To wider audiences, the real return to form for Joni came with the 1994′s Grammy-winning Turbulent Indigo. While the recording period also saw the divorce of Joni and bassist Larry Klein, their marriage having lasted almost 12 years, Indigo was seen as her most accessible set of songs in years. Songs such as "Sex Kills", "Sunny Sunday", "Borderline" and "The Magdalene Laundries" mixed social commentary and guitar-focused melodies. The album won two Grammy awards, including Best Pop Album, and it coincided with a much-publicized resurgence in interest in Joni's work by a younger generation of singer-songwriters.. While the recording period also saw the divorce of Joni and bassist Larry Klein, their marriage having lasted almost 12 years, Indigo was seen as her most accessible set of songs in years.

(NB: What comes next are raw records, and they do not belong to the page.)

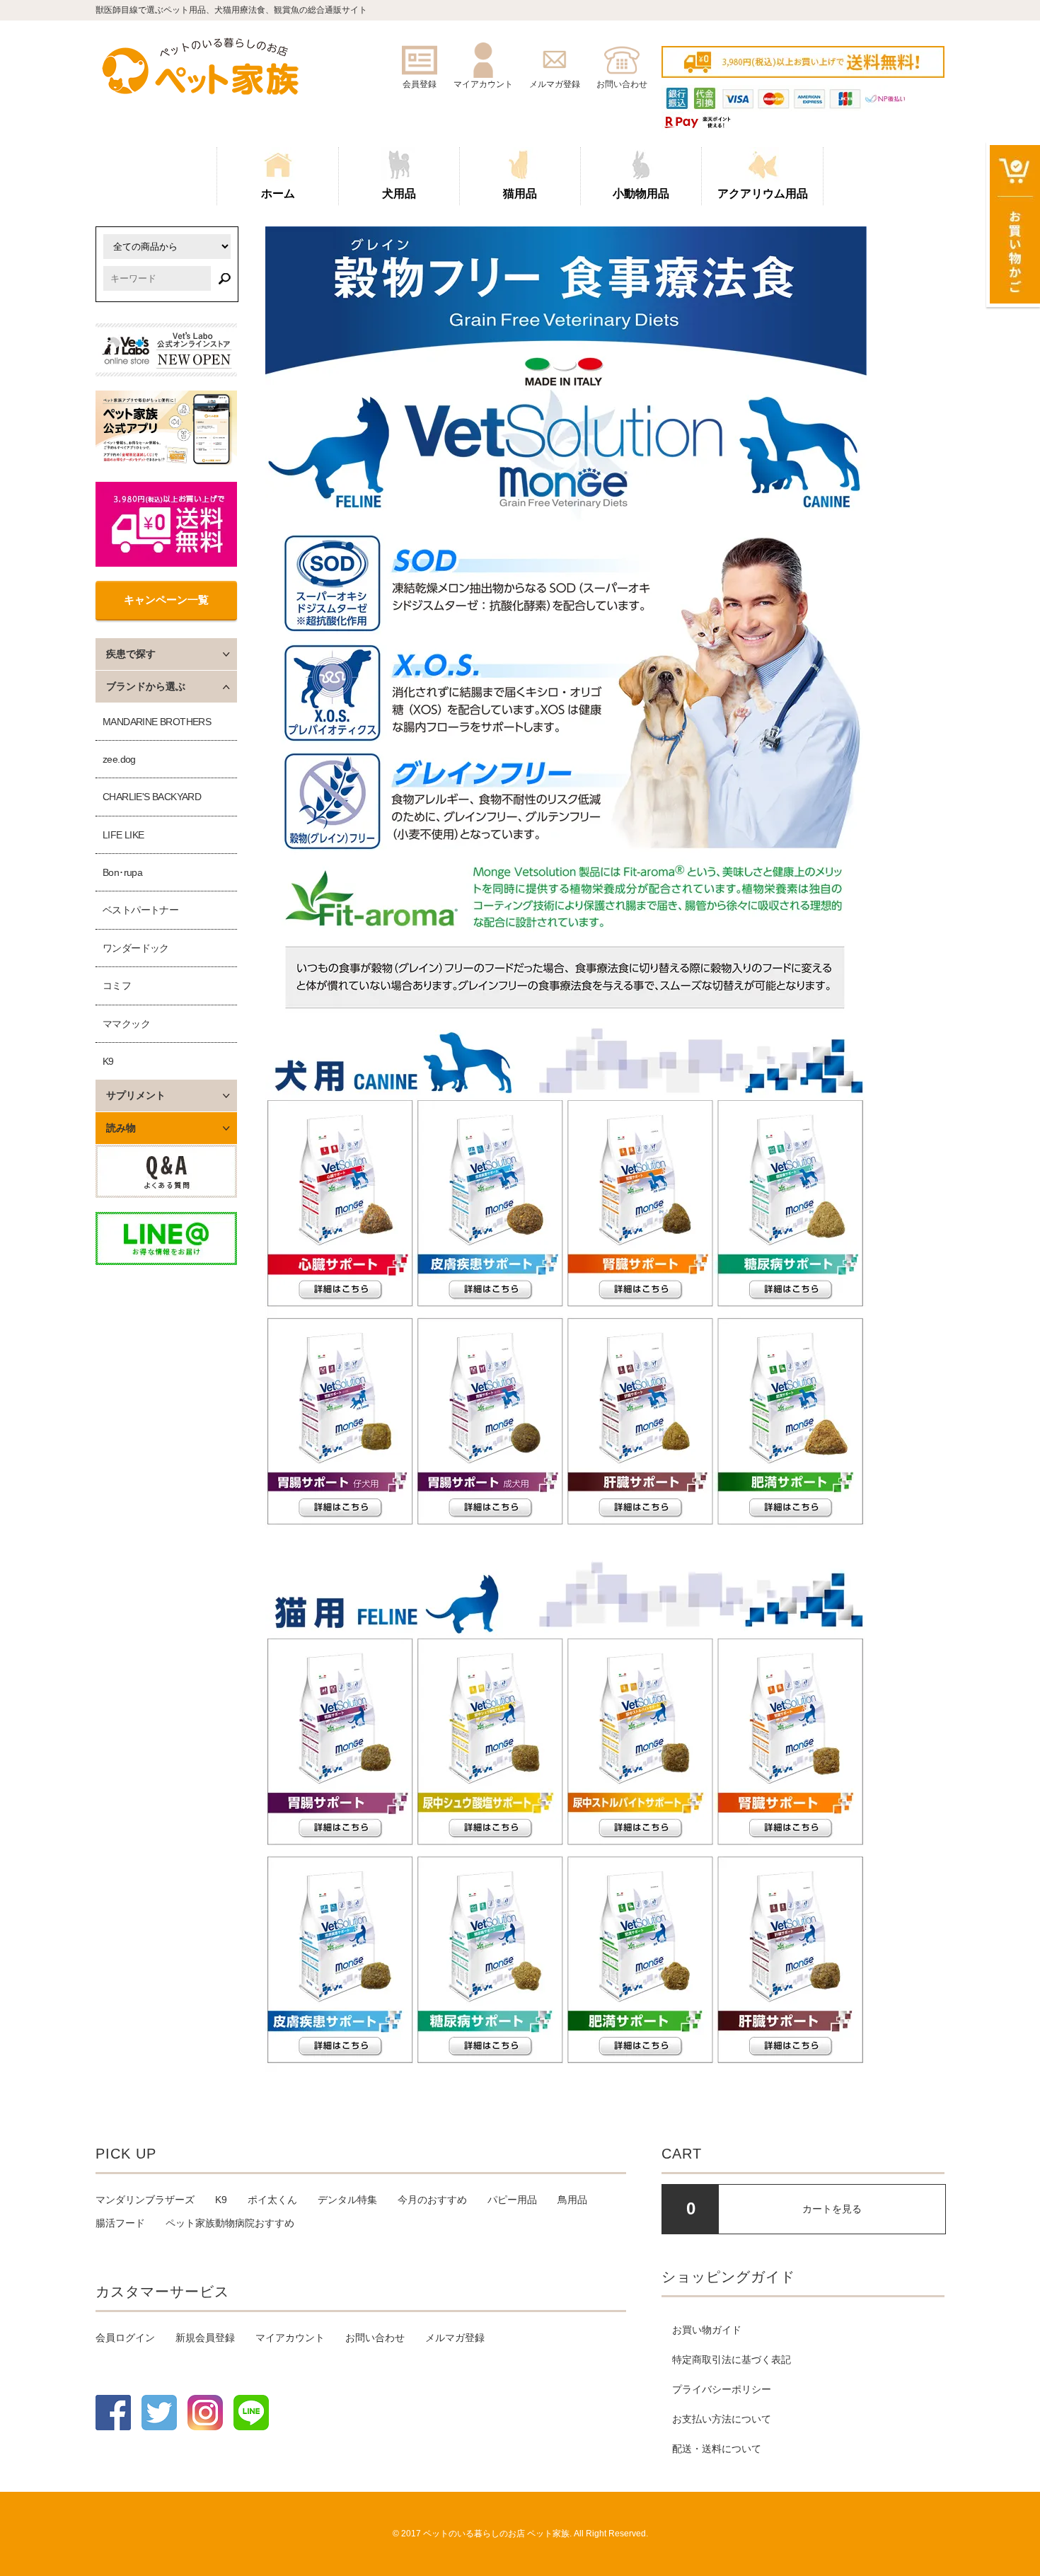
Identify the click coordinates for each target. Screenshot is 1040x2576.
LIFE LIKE (123, 835)
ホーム (278, 193)
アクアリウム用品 (762, 193)
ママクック (126, 1023)
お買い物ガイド (706, 2329)
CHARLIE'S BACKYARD (152, 796)
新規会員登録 (205, 2337)
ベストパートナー (140, 910)
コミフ (117, 985)
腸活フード (120, 2223)
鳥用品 (572, 2199)
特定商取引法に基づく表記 (731, 2359)
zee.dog (119, 759)
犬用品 (399, 193)
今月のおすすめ (432, 2199)
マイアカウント (290, 2337)
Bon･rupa (122, 872)
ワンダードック (136, 948)
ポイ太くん (272, 2199)
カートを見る (832, 2208)
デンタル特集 (347, 2199)
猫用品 (520, 193)
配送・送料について (716, 2448)
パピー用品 (512, 2199)
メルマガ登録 (455, 2337)
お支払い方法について (721, 2419)
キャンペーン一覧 (166, 600)
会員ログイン (125, 2337)
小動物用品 (641, 193)
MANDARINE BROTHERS (157, 721)
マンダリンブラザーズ (145, 2199)
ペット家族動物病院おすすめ (230, 2223)
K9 (108, 1061)
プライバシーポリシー (721, 2389)
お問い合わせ (375, 2337)
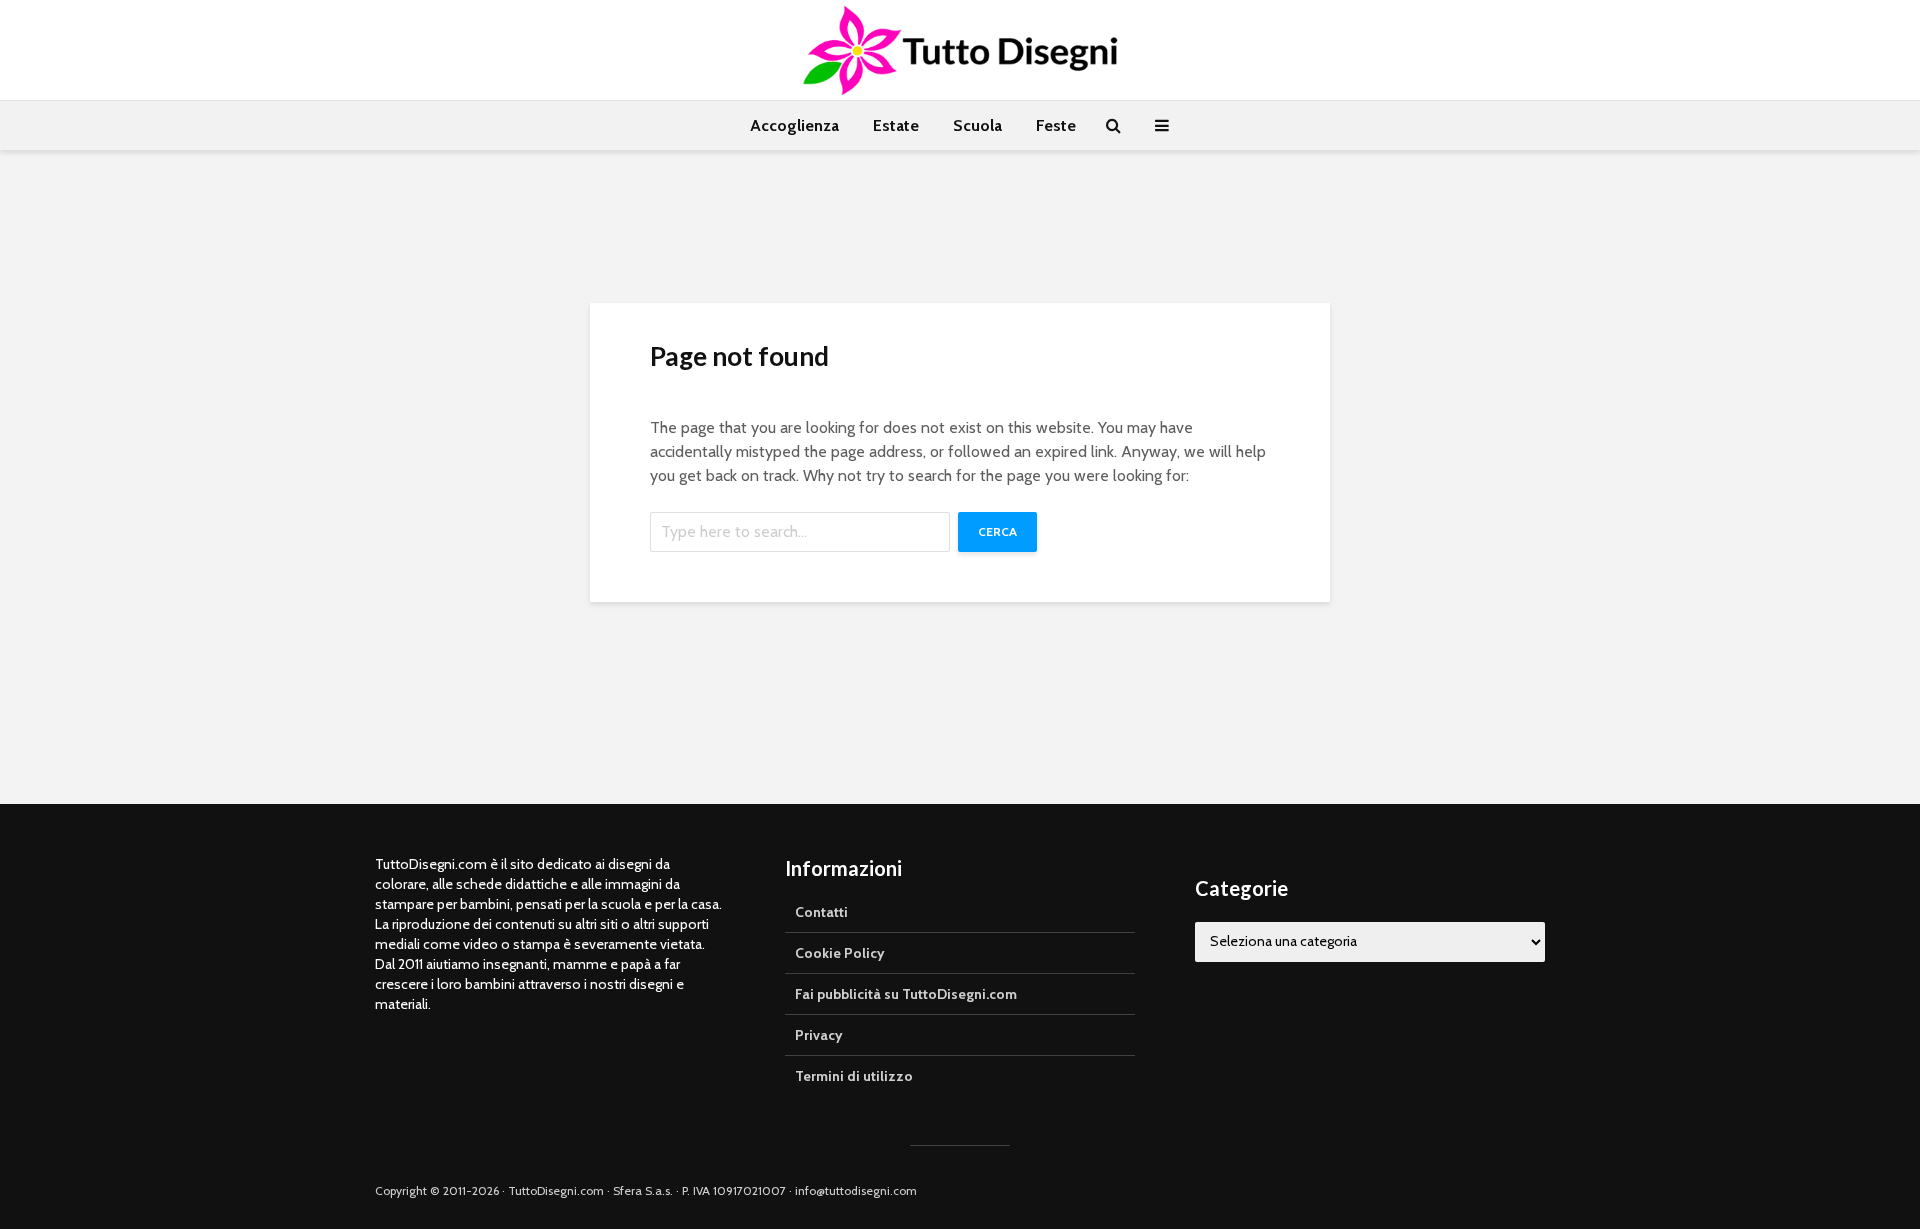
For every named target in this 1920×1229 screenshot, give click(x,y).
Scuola (977, 125)
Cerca (997, 531)
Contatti (821, 912)
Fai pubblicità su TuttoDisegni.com (906, 994)
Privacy (819, 1035)
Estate (896, 125)
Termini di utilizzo (854, 1076)
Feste (1056, 125)
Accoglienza (794, 125)
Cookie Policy (840, 953)
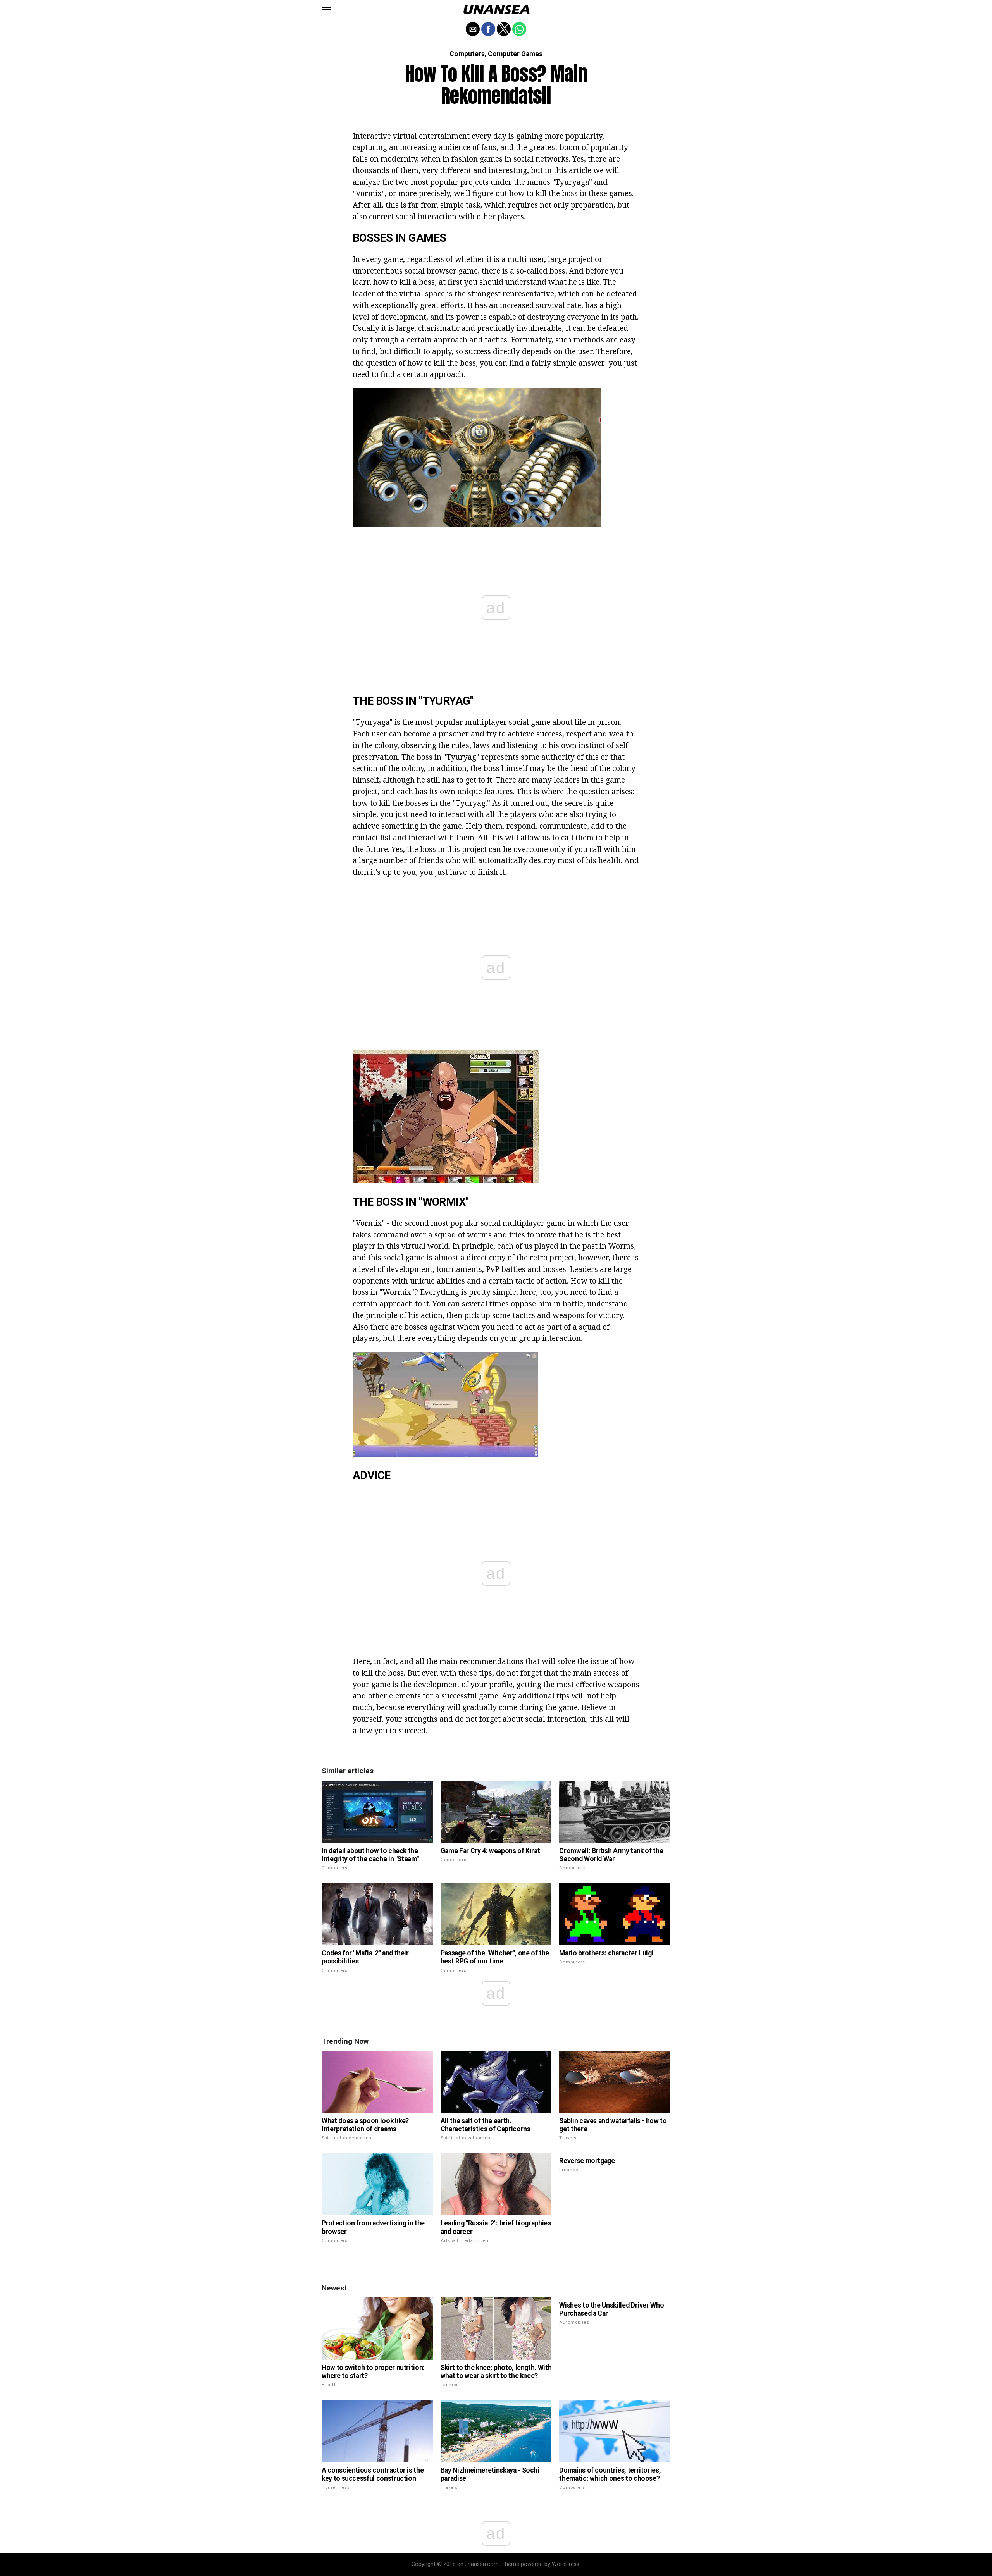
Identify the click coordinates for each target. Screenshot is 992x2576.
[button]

In 1996, Joni agreed to release a greatest Hits collection when label Reprise also allowed her a second Misses album to include some of the lesser known songs from her career. Hits charted at No. 161 in the US, but made No. 6 in the UK. Joni's daughter, renamed Kilauren Gibb, began a search for her as an adult. In 1997 Gibb mentioned her search to the girlfriend of a man with whom she had grown up. By coincidence, this woman knew a third person who had once told her that he knew Joni Mitchell years earlier "when she was pregnant." Joni and her daughter were reunited shortly thereafter.

1998′s Taming the Tiger was promoted with a return to regular concert appearances, most notably a co-headlining tour with Bob Dylan and Van Morrison. Both Sides, Now (2000) was an album composed mostly of covers of jazz standards, performed with an orchestra. It received mostly strong reviews and spawned a short national tour, with Joni accompanied by a core band featuring Larry Klein on bass plus a local orchestra on each tour stop. Its success led to 2002′s Travelogue, a collection of re-workings of her previous songs with lush orchestral accompaniments. Joni stated at the time that this would be her final album.

In summer 2007, Joni's official fan-run site confirmed speculation that she had signed a two-record deal with Starbucks' Hear Music label. Shine was released by the label on September 25, 2007. Although Joni stated that she would no longer tour or give concerts, she has made occasional public appearances to speak on environmental issues. Joni divides her time between her longtime home in Los Angeles, and the 80-acre property in Sechelt, British Columbia that she has owned since the early 1970s. "L.A. is my workplace", she said in 2006, "B.C. is my heartbeat." According to interviews, today she focuses mainly on her visual art, which she does not sell and which she displays only on rare occasions.

Joni is currently receiving treatment for the controversial condition called Morgellons syndrome.She spoke to the Los Angeles Times on April 22, 2010 about the disease, saying, "I have this weird, incurable disease that seems like it's from outer space, but my health's the best it's been in a while." She described Morgellons as a "slow, unpredictable killer" but said she is determined to fight the disease. "I have a tremendous will to live: I've been through another pandemic - I'm a polio survivor, so I know how conservative the medical body can be."

Joni Mitchell has influenced so many artists. Over the course of the past couple of years we have interviewed many new and well established artists. So many of them have commented that Joni Mitchell was the main reason that they wanted to write music and become professional musicians. Her influence can be heard in everyone from Peter Gabriel to James Blake. Rock on Joni! We could drink a case of you!